Karen is taking a break. This column appeared in December, 2014. Read it for nostalgia because times have changed. Now several downtown neighborhoods enjoy two pick-up days for recycling, which has boosted the recycling rate. Those residents who recycle religiously produce little trash, so the trash pickup days went from three to two in those neighborhoods. It means that trash sits on the sidewalk for less time and the streets are much cleaner. But Boston still faces challenges about keeping clean.
Bostonians complained about it in the 1920s. We still complain about it. It’s so common and yet so difficult to solve. Maybe new Mayor Marty Walsh’s team can put the matter to rest.
We’re talking trash.
Boston is dirty compared to other American and European cities. “We moved into the city nine years ago,” said one resident, “but we have been in Massachusetts for 36 years, and I cannot remember a time when we didn’t think Boston was dirty.”
They only place I’ve been that had more trash strewn about than my home town was Kolkata (Calcutta).
One way to address the problem would be to ask why Boston continues to be dirty, and attack the reasons. I asked some downtown Bostonians—Joan, Jane, Colin and Diane—why they thought we have problems other cities don’t.

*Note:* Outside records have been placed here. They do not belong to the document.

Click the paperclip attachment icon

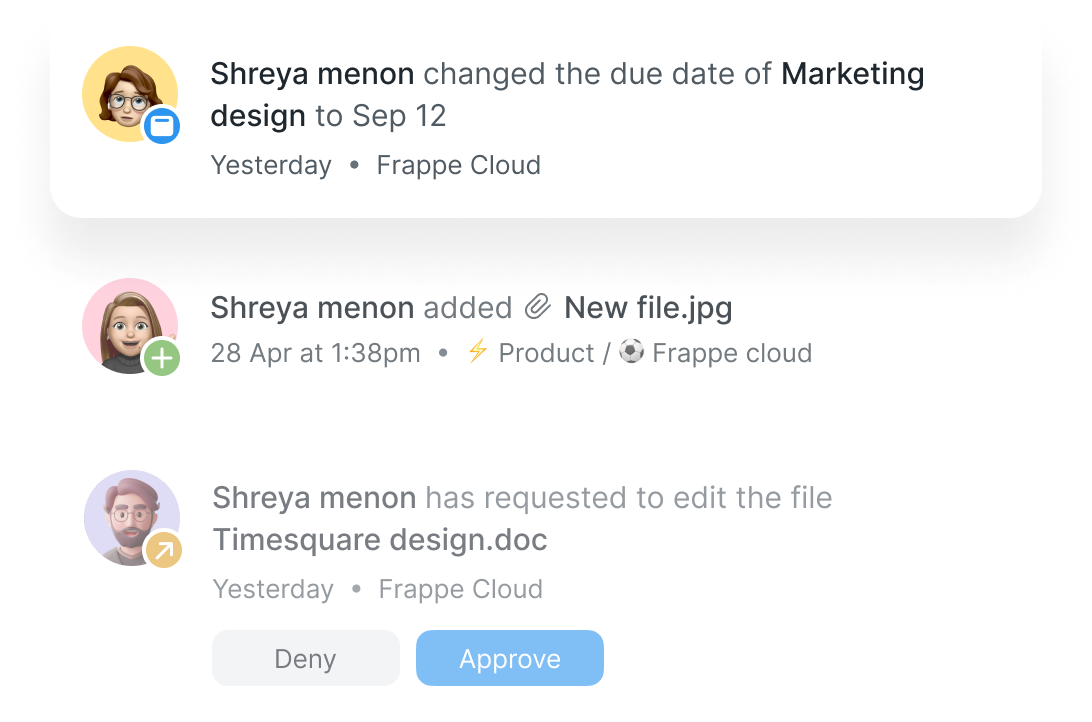point(538,308)
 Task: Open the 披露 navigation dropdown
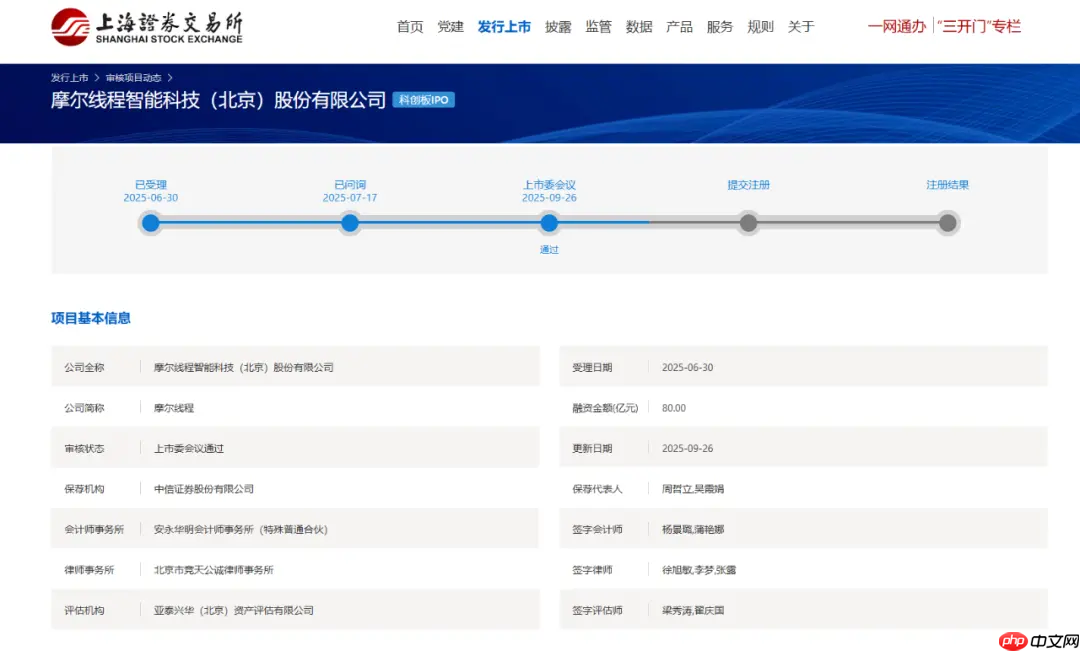[x=558, y=27]
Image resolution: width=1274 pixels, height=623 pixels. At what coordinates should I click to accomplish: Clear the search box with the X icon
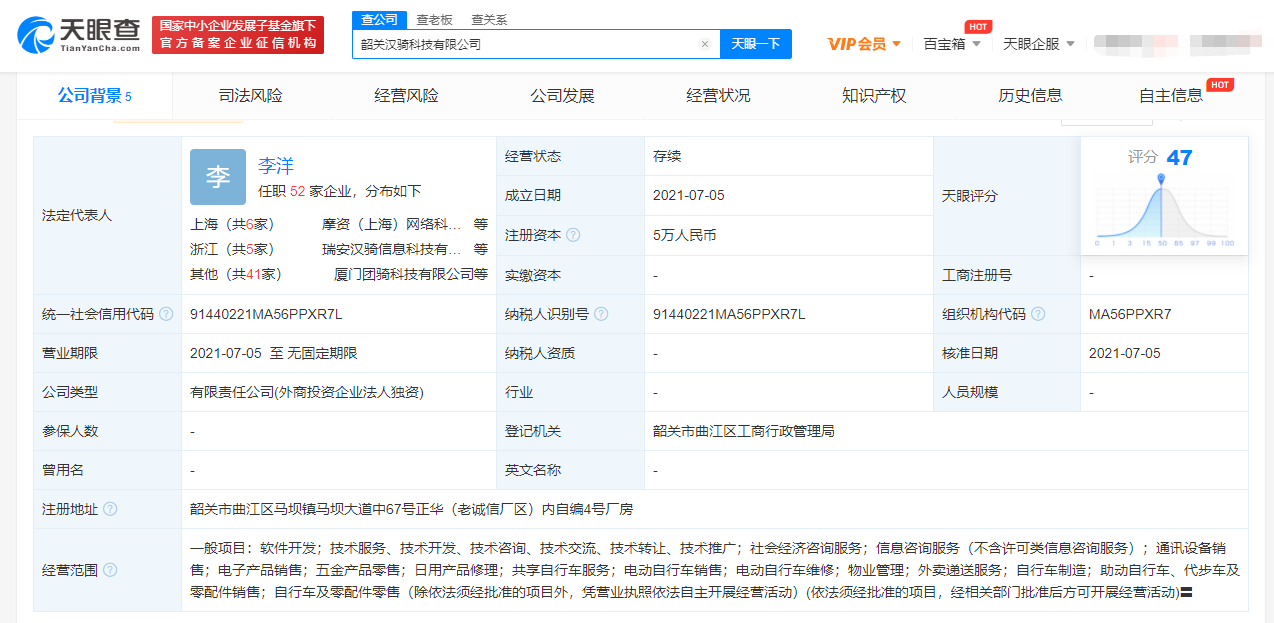coord(704,44)
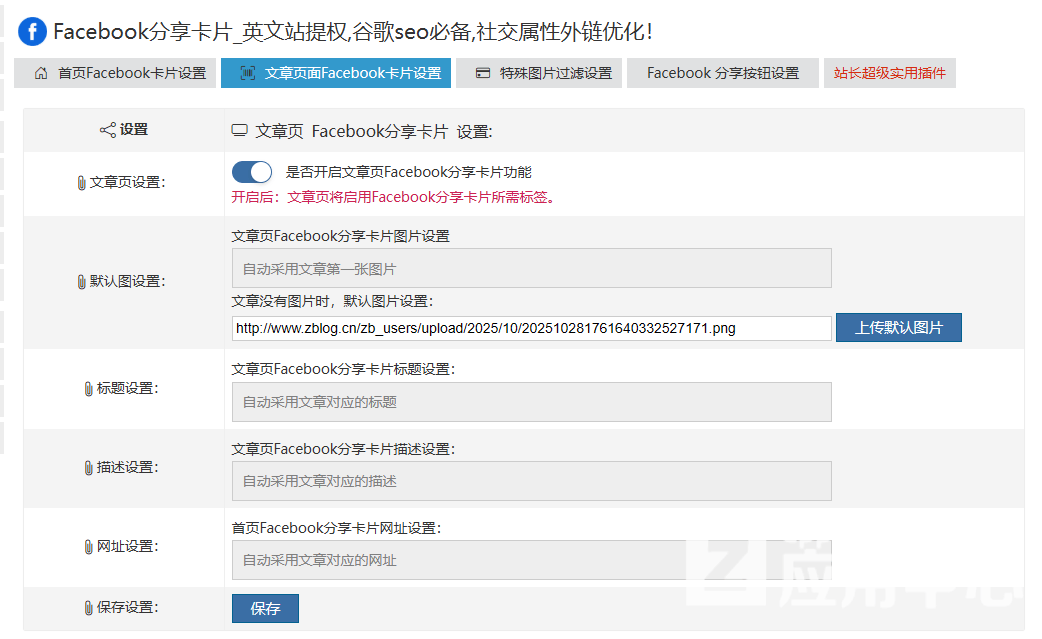
Task: Click the orange paperclip icon beside 默认图设置
Action: (x=82, y=282)
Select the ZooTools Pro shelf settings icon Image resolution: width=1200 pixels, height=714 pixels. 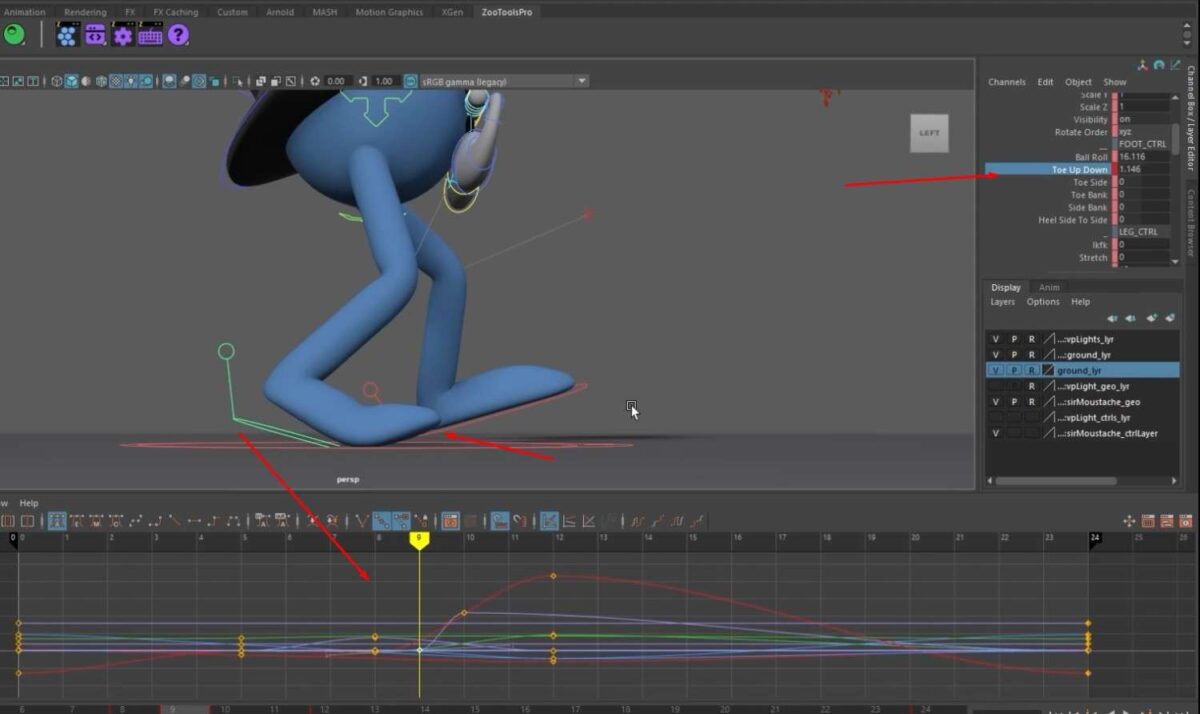(x=122, y=35)
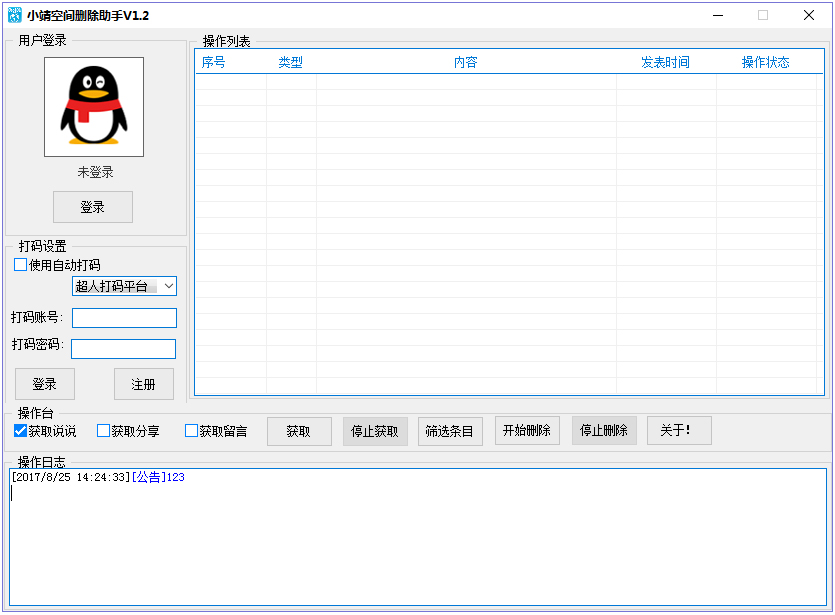
Task: Click into the 打码密码 input field
Action: (123, 349)
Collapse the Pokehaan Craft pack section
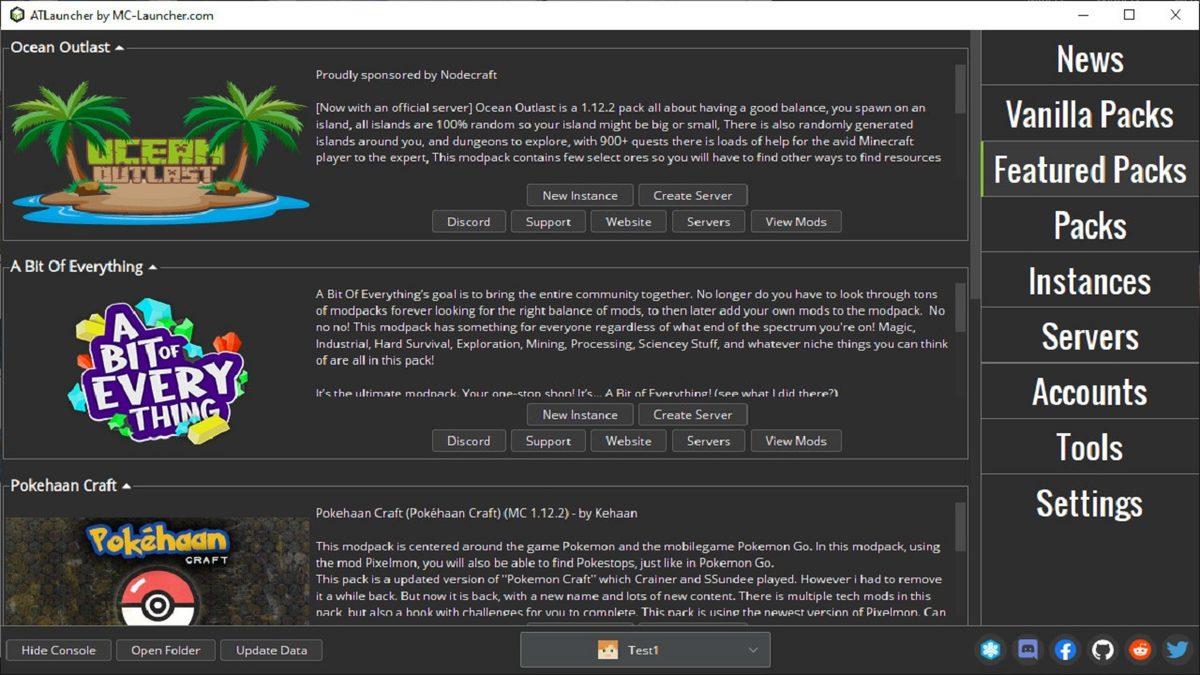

Bostonians lack pride in their surroundings, they said. Absentee landlords feel little stake in the community so they eke all the money they can out of their property and don’t convey rules to tenants or clean the sidewalk in front. Students and short-term renters don’t put trash out properly or at the right times. Shopkeepers don’t sweep in front of their businesses. “In European cities shop owners are out every morning cleaning the area in front of their property,” said Jane.
Trash sits too long on the street. Charlestown has pickup only one day a week, but trash is collected in other downtown neighborhoods two or three times a week. On Beacon Hill and in the North End trash can be put out at 5 p.m. and won’t get picked up until after 7 a.m. the next morning. That’s at least 14 hours three times a week that trash bags can be rifled by pickers, torn by rats, and backed over by cars too close to the curb.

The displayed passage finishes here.